Is it complacency – or is it possibly, instead, distraction?
How do we keep alert among the clutter?
How do we distinguish between legitimate “concerns” and unhealthy “anxiety?”
What are the Scriptural guidelines to being “watchful?”
Be prayerful- (1 Thess. 5:17 – St. Paul urges the Church to pray without ceasing)
Be intentional- do the next best thing. (Eph. 5:15-16 – “Be very careful, then, how you live, not as unwise but as wise, making the most of every opportunity, because we live in evil times.”)
Be a blessing- to one other person each day. (Luke 6:31 – “As you wish that others would do to you, do so to them.”)

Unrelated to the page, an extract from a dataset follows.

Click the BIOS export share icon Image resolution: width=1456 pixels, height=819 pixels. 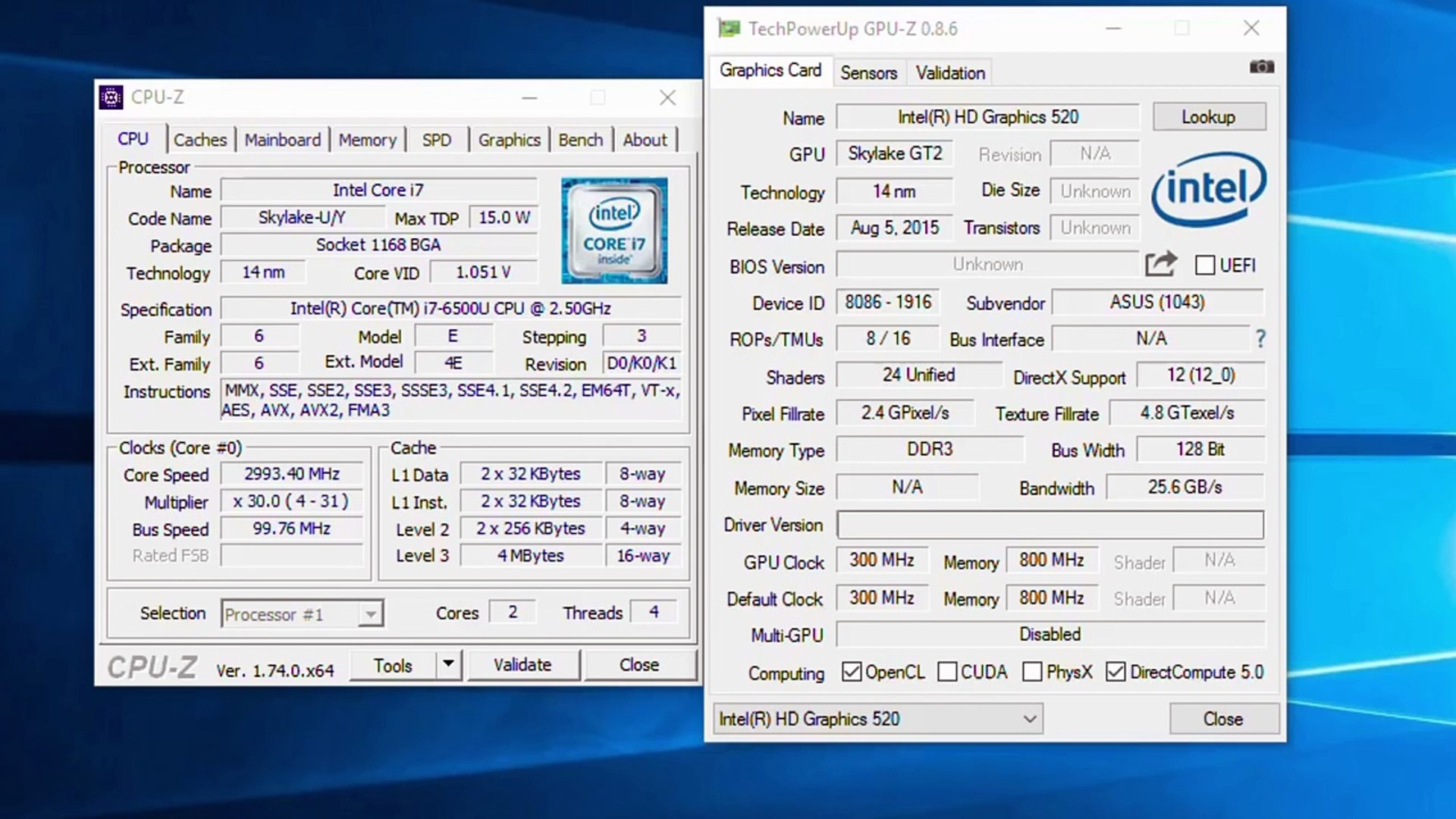(x=1160, y=264)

Be thankful- for one thing each day. (James 1:17 “Every good and every perfect gift is from above, coming down from the Father of lights.” Philippians 4:6 “Do not be anxious about anything, but in everything by prayer and supplication with thanksgiving let your requests be made known to God.”)

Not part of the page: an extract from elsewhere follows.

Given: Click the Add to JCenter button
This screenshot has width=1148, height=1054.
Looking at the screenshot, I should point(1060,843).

Be realistic – Live the serenity prayer:
God grant me the serenity to accept the things I cannot change, courage to change the things I can; and wisdom to know the difference. Living one day at a time; Enjoying one moment at a time; Accepting hardships as the pathway to peace; Taking, as He did, this sinful world as it is, not as I would have it; Trusting that He will make all things right if I surrender to His Will; That I may be reasonably happy in this life … and supremely happy with Him forever in the next. Amen. (Reinhold Niebuhr)
From Mary the Mother of God: Be reflective
C. S. Lewis was born 115 years ago today. He was quoted in the Wall Street Journal: “If we find ourselves with a desire that nothing in this world can satisfy – the most probable explanation is that we were made for another world.”
Having examined the scriptural basis for what constitutes someone who is “watching,” can we look to someone who offers an example? Consider the story of Brother Andre Bessette the Saint from Montréal. The Holy Cross Fathers vocation web site tells his story as folllows:
Born Alfred Bessette in Quebec in 1845, he was orphaned at 12. With little-to-no formal education, he became a Holy Cross brother and because of his sickly nature, was assigned as the “Porter” or doorkeeper at Notre Dame College in Montreal – a post he held for 40 years. It was in this role as a porter that St. André was also assigned to minister to the sick of the community.
He prayed with them to God and St. Joseph, as an intercessor. Hundreds credit their healing to St. André’s prayers. The walls of St. Joseph’s Oratory are lined with crutches of those who were healed, but St. André always gave credit to God and St. Joseph’s intercession as Jesus’ earthly father.
He became known as the “Miracle Man of Montreal,” and was later assigned full-time as the caretaker of an “oratory” or small church that he prayed would be built to honor St. Joseph. By the 1920s, the Oratory hosted more than a million pilgrims annually, and hundreds of cures were attributed to his prayers every year.
Being a saint is not complicated; it’s actually rather simple.
- Be who you are.
- Do what’s in front of you.
- Do it well.
- Leave the rest to God.
The past is in God’s mercy, to go there causes despair.
The future is in God’s Providence, to go there is playing God.
The present is God’s gift, to you, to be lived in his love.